EXTRACTED TEXT:
E. Akelė. Real estate tax: better off being married and free from bank loans

Eglė Akelė

An attempt of the Government to expand taxation of non-commercial real estate did not jump even the first hurdle at the Lithuanian Seimas. Nevertheless, it seems that our MPs are not willing to abandon this idea. Admittedly, they will try to introduce an improved version of the tax, and it’s worth considering what the public may expect from the legislators.

It would be too bold to call this tax universal yet, although the lowered tax-free threshold would increase the number of its taxpayers nearly 10 times and up to 37,000 people. In addition, the lower tax-free threshold would result not only in a much larger number of taxpayers, but also various unprecedented cases raising issues as to how the law should be applied.

The more we look at the group of potential taxpayers the more interesting it becomes.

The first thing that catches the eye is that marriage is definitely an advantage as far as the real estate tax is concerned as one person is subject to the tax-free threshold of 100 thousand euros which automatically doubles for the married couple. However, the threshold applies only to the property acquired after the marriage. Meanwhile, a single person who owns real estate would have to pay this tax already from the threshold of EUR 100,000. Being single or without a status of a spouse also becomes a major disadvantage for single parents and for the unmarried couples who have children as the tax-free threshold of EUR 100,000 would probably be applied for the family home.

It would not be surprising if those who live alone, widows and widowers, and single parents would feel discriminated since married people who have common home would assume a clearly lighter tax burden under the same conditions.

Expansion of the real estate tax would in fact include Vilnius and rapidly developing resort areas in the country. That’s where another aspect comes into focus: if the value of one’s housing rockets due to external factors and growing attractiveness of the location, the owner would end up among those who have to pay the real estate tax. Let’s face it: we do not have such developed and stable market of long-term leases to be able to suggest lightly that the older people or single parents with underage children should just… move to another place.

Those who are buying their first housing financed by a loan from the bank might also feel unfairly taxed. They have already taken on substantial financial liabilities which would continue dozens of years, and all this time their home would be mortgaged to the bank. In addition, they will have to pay the real estate tax.

It was found out “unexpectedly” that a part of real estate, at least in Vilnius, is also registered in the name of minors: when the procedure for waste removal was reformed las year, the children with no income received… bills for garbage collection. It seems that they are also candidates to become full-fledged taxpayers as they are real estate owners with all the ensuing consequences. None the less, here the provisions of the Civil Code come into play stating that the property owned by a minor is managed by the parents. Accordingly, the parents will be obligated to pay the real estate tax on behalf of their child, and the Law on Real Estate Tax does not state any exceptions for underage owners, at least for now.

Another interesting scenario should be mentioned at this point as a single parent raising three or more children or a disabled child is entitled to a higher tax-free threshold, but if the housing of such family is owned by a minor, the property would be taxed from the standard threshold, which is currently EUR 220,000, or EUR 100,000 as proposed by the Government.

The solution to the problem would seem to be simple: re-register the child’s property in the name of the parents. However, under the Civil Code, the parents managing the property of their underage child have no right to acquire, directly or through intermediaries, this property, and it may not be transferred to other persons without the court permission altogether.

Is it worthwhile trying your luck and registering your property in the name of other people so that you don’t have to pay the real estate tax? Only if you enjoy the adrenaline rush and unpredictable risk. First, changing the ownership registration of the property actually transfers the title to the property. Secondly, when property is given as a gift, the donee might have to pay the personal income tax. And third, various property transfers might attract attention of the State Tax Inspectorate which has the right to tax the person disregarding sham transactions if their sole purpose was tax evasion.

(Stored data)

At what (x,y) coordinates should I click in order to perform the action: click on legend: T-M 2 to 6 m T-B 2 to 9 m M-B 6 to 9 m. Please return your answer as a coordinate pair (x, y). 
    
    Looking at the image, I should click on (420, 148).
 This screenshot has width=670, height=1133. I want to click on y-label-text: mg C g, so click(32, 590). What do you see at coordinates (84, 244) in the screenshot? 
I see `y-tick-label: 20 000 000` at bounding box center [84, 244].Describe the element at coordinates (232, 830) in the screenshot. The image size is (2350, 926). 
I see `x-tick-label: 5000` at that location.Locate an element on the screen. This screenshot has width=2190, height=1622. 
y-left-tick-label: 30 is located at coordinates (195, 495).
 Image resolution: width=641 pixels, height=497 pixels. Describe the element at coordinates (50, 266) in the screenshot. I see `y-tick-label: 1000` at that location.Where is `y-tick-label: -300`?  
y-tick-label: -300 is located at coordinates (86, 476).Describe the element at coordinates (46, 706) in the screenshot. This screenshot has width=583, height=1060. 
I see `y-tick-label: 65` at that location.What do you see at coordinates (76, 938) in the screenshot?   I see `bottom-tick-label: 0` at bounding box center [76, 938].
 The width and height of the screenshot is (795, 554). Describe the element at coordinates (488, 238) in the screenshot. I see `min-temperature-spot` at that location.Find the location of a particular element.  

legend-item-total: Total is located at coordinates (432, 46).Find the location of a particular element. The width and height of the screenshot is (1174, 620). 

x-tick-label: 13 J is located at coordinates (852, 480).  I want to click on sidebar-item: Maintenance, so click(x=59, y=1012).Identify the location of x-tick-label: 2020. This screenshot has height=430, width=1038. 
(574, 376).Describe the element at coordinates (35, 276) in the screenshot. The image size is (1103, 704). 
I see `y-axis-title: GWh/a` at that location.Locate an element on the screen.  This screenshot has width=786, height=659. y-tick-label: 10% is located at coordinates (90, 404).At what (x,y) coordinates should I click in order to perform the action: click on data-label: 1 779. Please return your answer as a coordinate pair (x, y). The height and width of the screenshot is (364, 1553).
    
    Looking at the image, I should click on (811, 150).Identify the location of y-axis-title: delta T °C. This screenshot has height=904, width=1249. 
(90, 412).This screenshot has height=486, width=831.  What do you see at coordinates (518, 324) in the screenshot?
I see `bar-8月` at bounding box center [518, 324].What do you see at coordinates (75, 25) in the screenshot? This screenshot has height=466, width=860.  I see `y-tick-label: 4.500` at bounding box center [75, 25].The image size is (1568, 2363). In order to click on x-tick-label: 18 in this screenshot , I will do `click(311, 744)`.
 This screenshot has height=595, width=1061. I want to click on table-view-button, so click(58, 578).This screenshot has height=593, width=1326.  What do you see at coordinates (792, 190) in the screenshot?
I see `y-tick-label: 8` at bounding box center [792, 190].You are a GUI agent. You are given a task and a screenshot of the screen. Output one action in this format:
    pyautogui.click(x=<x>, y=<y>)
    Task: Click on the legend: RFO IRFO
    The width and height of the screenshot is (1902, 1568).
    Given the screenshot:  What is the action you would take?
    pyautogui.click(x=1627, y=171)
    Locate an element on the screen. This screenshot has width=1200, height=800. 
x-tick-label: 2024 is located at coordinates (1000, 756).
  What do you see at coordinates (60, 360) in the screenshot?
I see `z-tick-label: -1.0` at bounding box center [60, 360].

WORK REQUEST:
Reproduce the passage of the real estate tax article between "It would not" and "to another place.", inclusive.

ANSWER BOX:
It would not be surprising if those who live alone, widows and widowers, and single parents would feel discriminated since married people who have common home would assume a clearly lighter tax burden under the same conditions.

Expansion of the real estate tax would in fact include Vilnius and rapidly developing resort areas in the country. That’s where another aspect comes into focus: if the value of one’s housing rockets due to external factors and growing attractiveness of the location, the owner would end up among those who have to pay the real estate tax. Let’s face it: we do not have such developed and stable market of long-term leases to be able to suggest lightly that the older people or single parents with underage children should just… move to another place.